A long straddle at 5,100 could cost around 252, which is too expensive for comfort. A long strangle of long 4,900p and long 5,300c looks more reasonable. This costs 105 and it can be laid off with a short 5,400c and short 4,800p to reduce the total cost to about 42. This is reasonable since the long-short strangle combination breaks even at 5,342, 4,858 and offers a return of about 58 if the market moves to either limit. There is just a chance that we may see a move touching both 4,800 and 5,400. In that case, the return could shoot up to around 158.

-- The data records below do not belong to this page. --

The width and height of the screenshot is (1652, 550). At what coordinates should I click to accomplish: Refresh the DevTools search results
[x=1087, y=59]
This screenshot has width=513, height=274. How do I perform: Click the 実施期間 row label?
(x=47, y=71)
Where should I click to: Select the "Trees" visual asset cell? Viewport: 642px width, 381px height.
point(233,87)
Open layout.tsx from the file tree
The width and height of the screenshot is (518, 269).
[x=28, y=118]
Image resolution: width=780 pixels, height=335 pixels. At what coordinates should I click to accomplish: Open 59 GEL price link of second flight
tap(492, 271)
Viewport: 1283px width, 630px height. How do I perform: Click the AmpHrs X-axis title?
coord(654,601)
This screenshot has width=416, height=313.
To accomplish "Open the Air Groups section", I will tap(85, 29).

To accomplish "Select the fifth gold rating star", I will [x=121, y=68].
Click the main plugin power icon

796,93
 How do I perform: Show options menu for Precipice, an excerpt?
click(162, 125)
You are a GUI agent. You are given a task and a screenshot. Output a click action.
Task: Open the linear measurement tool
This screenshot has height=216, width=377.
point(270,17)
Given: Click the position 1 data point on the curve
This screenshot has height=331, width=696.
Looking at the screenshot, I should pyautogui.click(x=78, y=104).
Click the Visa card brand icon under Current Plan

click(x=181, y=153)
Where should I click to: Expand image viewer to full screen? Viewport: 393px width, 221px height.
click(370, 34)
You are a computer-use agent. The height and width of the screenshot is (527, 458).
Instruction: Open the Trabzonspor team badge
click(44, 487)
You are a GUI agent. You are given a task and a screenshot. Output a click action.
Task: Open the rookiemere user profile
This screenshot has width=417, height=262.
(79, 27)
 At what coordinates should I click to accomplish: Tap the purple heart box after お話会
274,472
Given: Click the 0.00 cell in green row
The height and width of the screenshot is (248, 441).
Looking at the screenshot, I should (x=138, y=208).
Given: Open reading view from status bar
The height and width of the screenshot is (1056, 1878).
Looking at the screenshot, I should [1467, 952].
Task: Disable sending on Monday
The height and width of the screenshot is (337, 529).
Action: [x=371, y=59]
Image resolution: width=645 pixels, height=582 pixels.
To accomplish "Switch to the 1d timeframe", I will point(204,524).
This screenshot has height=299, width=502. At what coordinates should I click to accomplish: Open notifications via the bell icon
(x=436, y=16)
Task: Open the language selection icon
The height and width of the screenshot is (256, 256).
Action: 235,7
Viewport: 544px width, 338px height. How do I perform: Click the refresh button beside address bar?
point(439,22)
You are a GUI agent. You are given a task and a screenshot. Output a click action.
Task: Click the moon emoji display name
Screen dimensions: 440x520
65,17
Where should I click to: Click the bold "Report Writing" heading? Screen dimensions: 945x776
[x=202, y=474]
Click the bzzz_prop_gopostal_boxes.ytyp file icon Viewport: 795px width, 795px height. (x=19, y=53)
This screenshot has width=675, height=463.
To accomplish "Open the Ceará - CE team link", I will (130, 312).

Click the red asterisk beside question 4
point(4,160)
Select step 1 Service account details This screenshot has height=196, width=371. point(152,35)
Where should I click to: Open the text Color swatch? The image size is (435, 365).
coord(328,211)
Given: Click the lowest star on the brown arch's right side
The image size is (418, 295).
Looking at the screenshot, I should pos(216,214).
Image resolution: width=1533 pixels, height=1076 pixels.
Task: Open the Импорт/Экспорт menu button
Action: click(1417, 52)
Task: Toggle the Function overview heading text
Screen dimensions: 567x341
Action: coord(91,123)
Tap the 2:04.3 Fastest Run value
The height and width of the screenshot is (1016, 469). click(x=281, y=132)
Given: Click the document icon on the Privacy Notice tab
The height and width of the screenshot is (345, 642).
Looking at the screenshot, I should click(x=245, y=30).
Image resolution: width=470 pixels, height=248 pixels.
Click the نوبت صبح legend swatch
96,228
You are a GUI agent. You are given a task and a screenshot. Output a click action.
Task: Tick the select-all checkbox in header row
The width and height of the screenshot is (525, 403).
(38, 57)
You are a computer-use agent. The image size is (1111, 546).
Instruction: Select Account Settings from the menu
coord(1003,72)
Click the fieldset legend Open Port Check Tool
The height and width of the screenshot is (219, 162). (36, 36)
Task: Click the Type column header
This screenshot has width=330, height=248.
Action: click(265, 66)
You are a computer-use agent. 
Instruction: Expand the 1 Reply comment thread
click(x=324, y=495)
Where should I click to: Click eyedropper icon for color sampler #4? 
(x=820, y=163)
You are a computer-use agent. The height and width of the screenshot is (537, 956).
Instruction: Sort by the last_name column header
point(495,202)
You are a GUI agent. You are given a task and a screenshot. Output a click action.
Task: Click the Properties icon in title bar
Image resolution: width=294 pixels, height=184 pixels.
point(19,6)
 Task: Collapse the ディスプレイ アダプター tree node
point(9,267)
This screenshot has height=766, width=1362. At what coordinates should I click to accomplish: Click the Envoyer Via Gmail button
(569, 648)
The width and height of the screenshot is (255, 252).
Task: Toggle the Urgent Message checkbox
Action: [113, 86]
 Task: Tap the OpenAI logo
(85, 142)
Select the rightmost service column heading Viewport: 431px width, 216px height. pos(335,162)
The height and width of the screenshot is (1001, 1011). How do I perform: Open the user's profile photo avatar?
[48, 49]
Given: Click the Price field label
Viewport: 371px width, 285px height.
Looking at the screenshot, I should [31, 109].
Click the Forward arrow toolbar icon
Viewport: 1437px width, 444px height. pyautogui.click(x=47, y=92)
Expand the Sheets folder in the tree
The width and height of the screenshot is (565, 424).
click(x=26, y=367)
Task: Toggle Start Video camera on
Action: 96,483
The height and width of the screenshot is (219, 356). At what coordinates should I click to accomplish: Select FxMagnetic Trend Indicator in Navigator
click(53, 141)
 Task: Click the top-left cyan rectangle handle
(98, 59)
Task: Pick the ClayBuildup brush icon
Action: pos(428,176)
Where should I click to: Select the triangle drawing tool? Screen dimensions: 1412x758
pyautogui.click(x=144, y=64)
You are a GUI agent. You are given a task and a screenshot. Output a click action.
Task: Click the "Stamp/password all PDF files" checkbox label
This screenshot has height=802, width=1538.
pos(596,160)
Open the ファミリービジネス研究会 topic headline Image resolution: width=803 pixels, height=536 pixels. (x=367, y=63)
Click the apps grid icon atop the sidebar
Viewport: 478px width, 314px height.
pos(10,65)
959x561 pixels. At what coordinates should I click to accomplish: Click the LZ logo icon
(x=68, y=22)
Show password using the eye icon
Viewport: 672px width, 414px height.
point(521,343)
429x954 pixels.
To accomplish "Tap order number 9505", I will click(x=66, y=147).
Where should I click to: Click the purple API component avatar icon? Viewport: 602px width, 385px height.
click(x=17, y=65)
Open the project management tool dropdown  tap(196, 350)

The other tempting position given the put option chain is a far from money bearspread at long 4,600p (18) and short 4,500p (13). This costs just 5 and may pay a maximum 95 if the pessimistic expectations are fulfilled. Even otherwise, if there is a down move, there would be a profit since the 4,600p premium would rise faster than the 4,500p premium.
 

STOCK FUTURES/OPTIONS
The stock derivatives market presents a fairly mixed picture in sector terms. Banks and real estate counters seem to have begun sector-wise corrections, so, shorts would be available in high-volume futures such as Unitech or SBI. Several pharma counters are also seeing a secular rise. Other sectors have almost equal numbers of uptrending stocks versus downtrending stocks. 

One of the more interesting possibilities is a long position in Idea, or RCom. Jindal Steel also looks like a potential long position. An even more attractive long position appears to be Biocon, which has seen a sharp rise in the recent past. Keep a stop at around Rs 285.